6284- Bana Ebû't-Tahir rivâyet etti.

(Dedi ki): Bize İbn Vehb haber verdi.

(Dedi ki): Bana Amr b. Haris rivâyet etti. Ona da Ebû Hüreyre'nin azatlısı Ebû Yûnus Süleym Ebû Hüreyre'den, o da Resûlüllah (sallallahü aleyhi ve sellem)’den naklen rivâyet etmiş ki, şöyle buyurmuşlar:

«Âdemoğullarının hepsine anneleri doğurduğu gün şeytan dokunur. Yalnız Meryem'le oğlu müstesna.»

6285- Bize Şeyban b. Ferrûh rivâyet etti.

(Dedi ki): Bize Ebû Avâne Süheyl'den, o da babasından, o da Ebû Hüreyre'den naklen haber verdi. (Şöyle, demiş): Resûlüllah (sallallahü aleyhi ve sellem);

«Çocuğun doğarken feryad etmesi şeytandan bir dürtme sebebiyledir.» buyurdular.

6286- Bana Muhammed b. Râfi' rivâyet etti.

(Dedi ki): Bize -Abdürezzâk rivâyet etti.

(Dedi ki):' Bize Ma'mer Hemmam b. Münebbih'den rivâyet etti. Hemmam: Ebû Hüreyre'nin Resûlüllah (sallallahü aleyhi ve sellem)’den bize rivâyet ettikleri bunlardır, diyerek bir takım hadîsler zikretmiştir. Onlardan biri de şudur. Resûlüllah (sallallahü aleyhi ve sellem) buyurdular ki:

«Meryem'in oğlu İsâ hırsızlık eden bir adam gördü. ona: Çaldın mı? diye sordu. Adam: Asla! Kendinden başka ilâh olmayan Allah hakkı içini dedi. Bunun üzerine İsâ ; Allah'a inandım; kendimi yalanladım, dedi.»

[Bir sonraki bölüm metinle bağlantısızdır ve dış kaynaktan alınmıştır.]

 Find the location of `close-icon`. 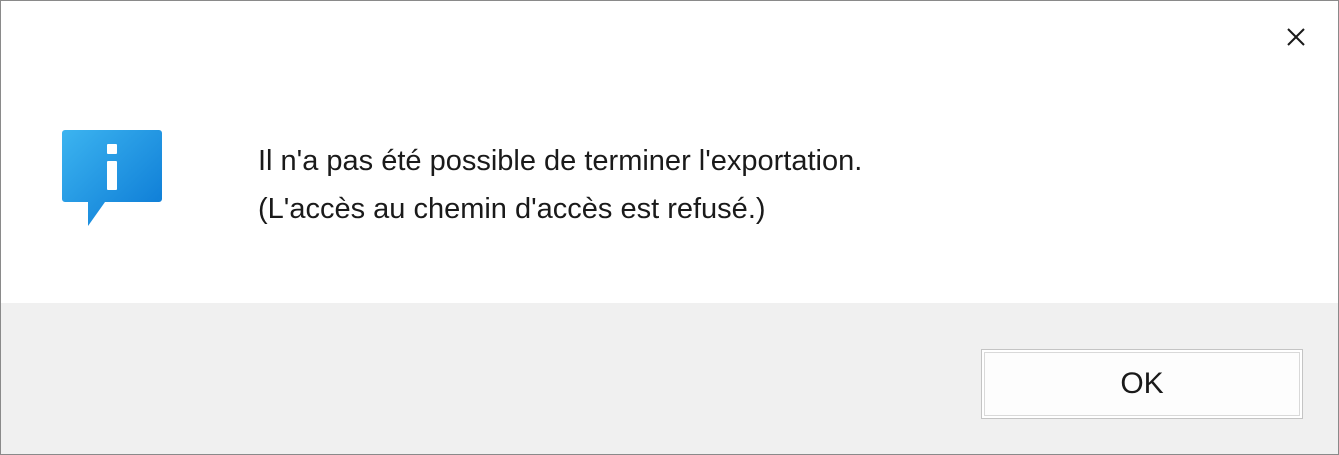

close-icon is located at coordinates (1296, 37).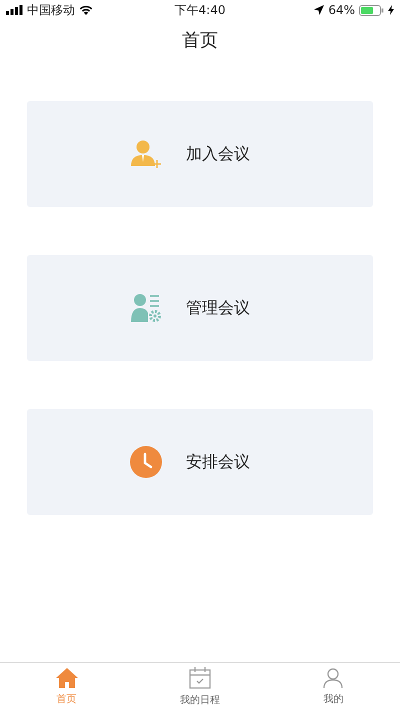 Image resolution: width=400 pixels, height=711 pixels. What do you see at coordinates (319, 10) in the screenshot?
I see `location-arrow-icon` at bounding box center [319, 10].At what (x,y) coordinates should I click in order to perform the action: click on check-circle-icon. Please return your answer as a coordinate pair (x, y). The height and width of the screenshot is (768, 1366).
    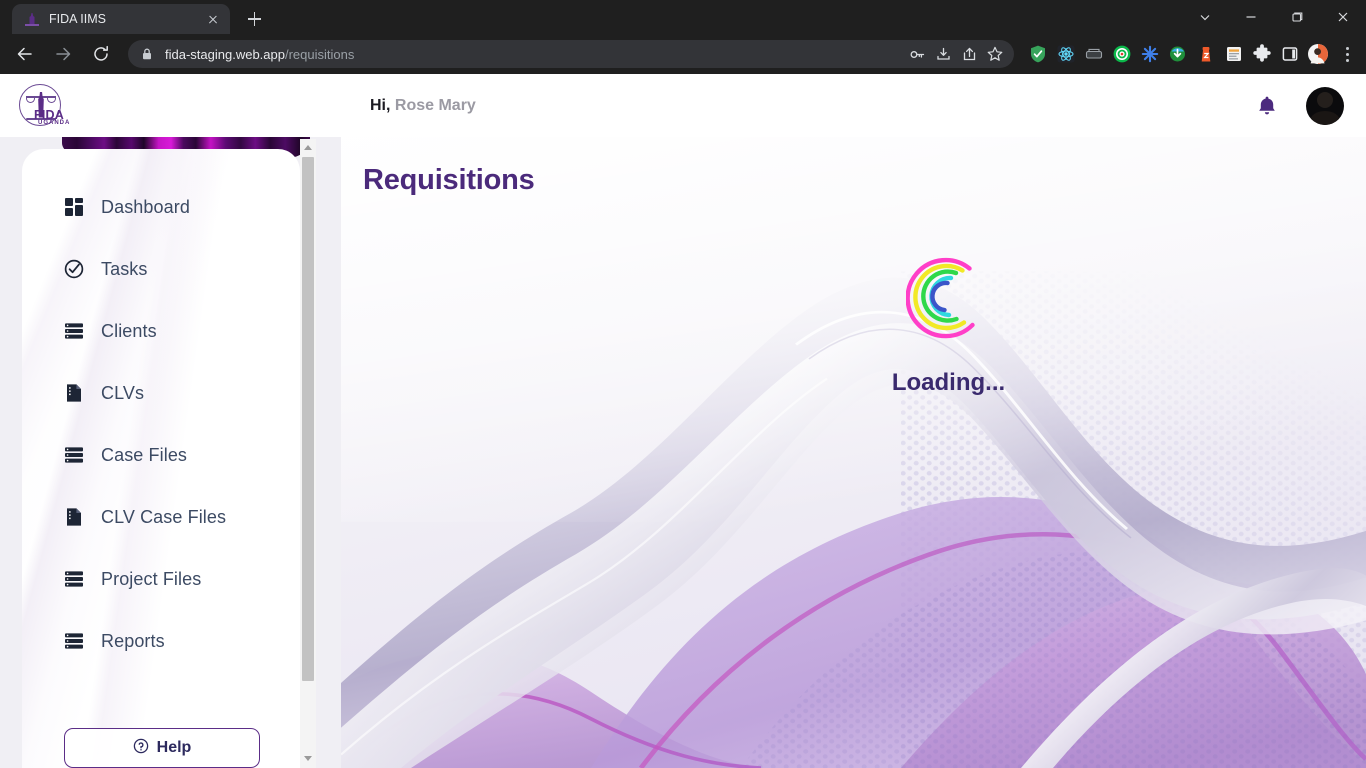
    Looking at the image, I should click on (74, 269).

Nalıse, ta'ne ve nezğa: Dokunmak ve dürtmek manâsına gelen müteradif kelimelerdir. Müslim'den başkalarının rivâyet ettiği bir hadîste: Şeytan çocuğun böğrüne dokunayım derken kalbini dürttü, denilmiştir. Nevevî bundan yalnız Hazret-i İsâ ile annesinin müstesna olduğunu, Kâdî Iyâz ise tütün Peygamberlerin bu istisnada dahil bulunduklarını söylemiştir.

Kâdî Iyâz'a göre Hazret-i Îsâ’nın:

«Allah'a inandım, kendimi yalanladım...» sözünden murad: «Sen Allah'a yemin ederek çalmadığını söyleyince ben de tasdik ettim. Kendi zannımı da yalanladım...» demektir. Çünkü onun zannına göre adam hırsızlık etmişti. Yemin edince, kendinin olan bir malı yahut sahibinin izniyle başkasının malını almak istediği, maksadının gasb ve hırsızlık olmadığı anlaşılmıştır. Hazret-i İsâ'nın o şahsı elini uzatırken görerek hırsızlık ediyor zannetmesi, halbuki hakikatte böyle bir şey olmaması da mümkündür. Adam yemin edince İsâ (aleyhisselâm) da zannından dönmüştür.